I'm a novice in R and am struggling with extracting percentages/numbers from strings in a data frame. For example,
df <- data.frame(
Species =c("Bidens pilosa","Orobanche ramose"),
Impact = c("Soyabean yield loss was 10%. A density of one plant resulted in a yield loss of 9.4%; two plants, 17.3%; and four to eight plants, 28%...In contrast, suppression of the weed by the crop was only 10%","Cypress was estimated to have a 28% loss annually. The annual increase of the disease in some stands in the Peloponnesus, with an initial attack of 20%, ranged from 5% to 20% ")
My questions are the following:
In this case, I only want to extract yield loss for different crops, which is 10 and 28, and hope to skip percentages and numbers regarding other aspects (such as 9.4%,17.3%, 5* etc.) Can I achieve this objective through R? Or it requires some skill about natural language processing?
If it's hard to distinguish different types of percentages, how to extract all percentages/numbers at one time so that I can pick the right number manually. I have tried to use
df %>% str_match_all("[0-9]+") %>% unlist %>% as.numeric
or
parse_number(df$Impact)
But I think none of them works, because they give me continuous lines of numbers.
Thanks for your help.

Collected data:
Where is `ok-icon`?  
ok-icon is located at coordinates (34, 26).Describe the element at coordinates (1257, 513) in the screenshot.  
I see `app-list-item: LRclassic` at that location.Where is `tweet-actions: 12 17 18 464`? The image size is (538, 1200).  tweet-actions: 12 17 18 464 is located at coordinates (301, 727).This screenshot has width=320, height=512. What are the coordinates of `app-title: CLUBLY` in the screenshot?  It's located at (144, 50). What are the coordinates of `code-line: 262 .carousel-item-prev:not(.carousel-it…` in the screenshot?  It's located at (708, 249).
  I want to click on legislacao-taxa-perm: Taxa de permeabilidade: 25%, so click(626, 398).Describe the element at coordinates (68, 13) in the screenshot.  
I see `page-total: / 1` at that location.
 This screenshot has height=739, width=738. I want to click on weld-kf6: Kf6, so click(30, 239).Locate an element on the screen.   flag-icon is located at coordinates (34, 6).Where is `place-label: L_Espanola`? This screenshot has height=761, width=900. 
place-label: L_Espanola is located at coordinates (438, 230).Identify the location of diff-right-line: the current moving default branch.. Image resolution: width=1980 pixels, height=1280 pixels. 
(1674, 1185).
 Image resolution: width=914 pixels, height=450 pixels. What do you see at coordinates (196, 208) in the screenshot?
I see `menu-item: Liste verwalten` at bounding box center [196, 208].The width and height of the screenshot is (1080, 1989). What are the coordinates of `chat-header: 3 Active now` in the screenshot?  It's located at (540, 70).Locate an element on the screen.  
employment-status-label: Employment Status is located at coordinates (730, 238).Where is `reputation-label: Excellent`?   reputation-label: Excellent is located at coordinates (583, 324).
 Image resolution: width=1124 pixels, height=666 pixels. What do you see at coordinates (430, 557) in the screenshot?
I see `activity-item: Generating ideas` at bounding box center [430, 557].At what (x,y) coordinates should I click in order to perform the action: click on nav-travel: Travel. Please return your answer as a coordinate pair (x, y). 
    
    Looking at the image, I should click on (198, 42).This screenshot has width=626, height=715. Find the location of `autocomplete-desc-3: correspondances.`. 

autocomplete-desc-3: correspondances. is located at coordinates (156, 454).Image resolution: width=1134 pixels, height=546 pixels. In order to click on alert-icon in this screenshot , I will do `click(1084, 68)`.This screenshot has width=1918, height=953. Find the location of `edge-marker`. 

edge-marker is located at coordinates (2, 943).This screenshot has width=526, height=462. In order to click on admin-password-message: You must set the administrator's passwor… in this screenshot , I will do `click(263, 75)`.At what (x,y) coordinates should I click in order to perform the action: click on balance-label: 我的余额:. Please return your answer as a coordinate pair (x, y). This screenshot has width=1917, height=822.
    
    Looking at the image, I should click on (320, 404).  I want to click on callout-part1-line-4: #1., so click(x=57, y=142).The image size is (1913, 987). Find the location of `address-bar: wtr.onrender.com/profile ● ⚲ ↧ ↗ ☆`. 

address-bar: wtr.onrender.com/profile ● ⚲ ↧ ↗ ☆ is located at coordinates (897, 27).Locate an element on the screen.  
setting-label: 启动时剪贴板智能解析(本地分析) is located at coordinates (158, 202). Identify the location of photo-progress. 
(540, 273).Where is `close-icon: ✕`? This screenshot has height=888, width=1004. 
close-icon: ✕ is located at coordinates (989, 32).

**INSTRUCTIONS FOR THE TASK**
In the text above about extracting percentages from strings in R, which two yield-loss values does the poster want to pull out?

**YOUR RESPONSE**
10 and 28.